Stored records
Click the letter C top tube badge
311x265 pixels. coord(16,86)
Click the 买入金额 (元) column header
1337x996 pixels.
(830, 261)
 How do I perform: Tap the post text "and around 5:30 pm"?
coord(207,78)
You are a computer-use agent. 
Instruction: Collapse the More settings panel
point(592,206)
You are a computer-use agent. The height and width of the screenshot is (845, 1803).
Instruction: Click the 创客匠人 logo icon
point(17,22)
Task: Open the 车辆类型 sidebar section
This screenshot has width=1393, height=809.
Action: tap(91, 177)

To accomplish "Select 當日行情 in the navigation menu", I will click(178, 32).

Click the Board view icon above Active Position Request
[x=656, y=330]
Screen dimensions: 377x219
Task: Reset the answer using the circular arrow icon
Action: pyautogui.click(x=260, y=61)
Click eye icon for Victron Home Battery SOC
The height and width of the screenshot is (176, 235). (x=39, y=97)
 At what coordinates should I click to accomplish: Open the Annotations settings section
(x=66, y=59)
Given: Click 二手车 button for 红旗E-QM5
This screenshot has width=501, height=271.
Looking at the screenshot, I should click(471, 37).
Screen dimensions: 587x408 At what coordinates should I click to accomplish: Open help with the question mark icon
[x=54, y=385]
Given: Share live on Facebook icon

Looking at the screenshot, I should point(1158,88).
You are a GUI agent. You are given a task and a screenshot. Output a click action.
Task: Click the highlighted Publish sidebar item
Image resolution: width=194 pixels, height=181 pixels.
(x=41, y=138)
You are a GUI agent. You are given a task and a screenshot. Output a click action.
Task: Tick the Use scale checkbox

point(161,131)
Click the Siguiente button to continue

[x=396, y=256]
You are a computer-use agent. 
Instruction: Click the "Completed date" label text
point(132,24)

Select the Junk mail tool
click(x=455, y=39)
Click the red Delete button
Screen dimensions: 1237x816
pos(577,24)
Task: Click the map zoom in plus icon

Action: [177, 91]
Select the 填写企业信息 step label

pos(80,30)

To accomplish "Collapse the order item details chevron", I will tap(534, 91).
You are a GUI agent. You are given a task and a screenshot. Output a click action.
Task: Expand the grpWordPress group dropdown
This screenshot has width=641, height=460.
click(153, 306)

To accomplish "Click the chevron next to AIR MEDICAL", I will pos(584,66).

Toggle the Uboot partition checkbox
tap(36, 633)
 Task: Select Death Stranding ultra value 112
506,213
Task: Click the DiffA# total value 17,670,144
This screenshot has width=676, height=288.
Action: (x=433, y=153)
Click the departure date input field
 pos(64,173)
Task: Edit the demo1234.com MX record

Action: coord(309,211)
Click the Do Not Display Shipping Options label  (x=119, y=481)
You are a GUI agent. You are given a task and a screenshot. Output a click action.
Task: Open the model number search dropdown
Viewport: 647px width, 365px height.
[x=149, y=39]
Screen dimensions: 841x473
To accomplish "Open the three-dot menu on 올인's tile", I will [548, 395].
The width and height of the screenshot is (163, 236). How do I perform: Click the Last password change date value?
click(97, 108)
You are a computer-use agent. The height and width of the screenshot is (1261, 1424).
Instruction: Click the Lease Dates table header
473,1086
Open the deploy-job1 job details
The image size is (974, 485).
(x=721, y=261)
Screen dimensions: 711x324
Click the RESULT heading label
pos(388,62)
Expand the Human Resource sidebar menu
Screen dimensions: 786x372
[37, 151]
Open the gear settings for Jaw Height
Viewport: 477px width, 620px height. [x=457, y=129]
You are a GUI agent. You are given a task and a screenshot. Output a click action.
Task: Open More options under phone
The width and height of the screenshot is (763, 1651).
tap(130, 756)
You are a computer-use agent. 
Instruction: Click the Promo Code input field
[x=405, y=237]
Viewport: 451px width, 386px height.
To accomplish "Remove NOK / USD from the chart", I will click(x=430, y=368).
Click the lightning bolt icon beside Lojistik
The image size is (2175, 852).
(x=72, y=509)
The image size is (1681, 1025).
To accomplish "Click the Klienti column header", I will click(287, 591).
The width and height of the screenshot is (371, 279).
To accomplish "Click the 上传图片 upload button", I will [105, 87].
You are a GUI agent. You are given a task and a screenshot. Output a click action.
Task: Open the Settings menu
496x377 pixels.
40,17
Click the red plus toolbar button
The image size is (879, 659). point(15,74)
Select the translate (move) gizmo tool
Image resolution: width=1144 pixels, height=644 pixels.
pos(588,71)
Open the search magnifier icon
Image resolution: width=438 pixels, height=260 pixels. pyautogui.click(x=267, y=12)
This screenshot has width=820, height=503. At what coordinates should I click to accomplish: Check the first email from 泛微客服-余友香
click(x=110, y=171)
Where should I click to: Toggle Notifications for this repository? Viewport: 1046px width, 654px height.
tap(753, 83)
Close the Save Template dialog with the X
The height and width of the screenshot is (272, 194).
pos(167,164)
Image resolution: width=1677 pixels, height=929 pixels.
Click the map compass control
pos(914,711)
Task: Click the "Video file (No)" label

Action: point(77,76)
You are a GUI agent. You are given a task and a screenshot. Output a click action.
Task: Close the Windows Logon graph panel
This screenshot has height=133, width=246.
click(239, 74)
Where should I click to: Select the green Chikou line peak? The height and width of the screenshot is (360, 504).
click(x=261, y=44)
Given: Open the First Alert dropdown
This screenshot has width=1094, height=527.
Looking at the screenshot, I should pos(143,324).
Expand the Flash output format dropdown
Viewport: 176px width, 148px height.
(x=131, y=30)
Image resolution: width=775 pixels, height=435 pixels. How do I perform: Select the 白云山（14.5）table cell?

## Your objective
From the entries above, list each line with "column" in it.

## Written reply
Click the 买入金额 (元) column header
To accomplish "Click the Klienti column header", I will click(287, 591).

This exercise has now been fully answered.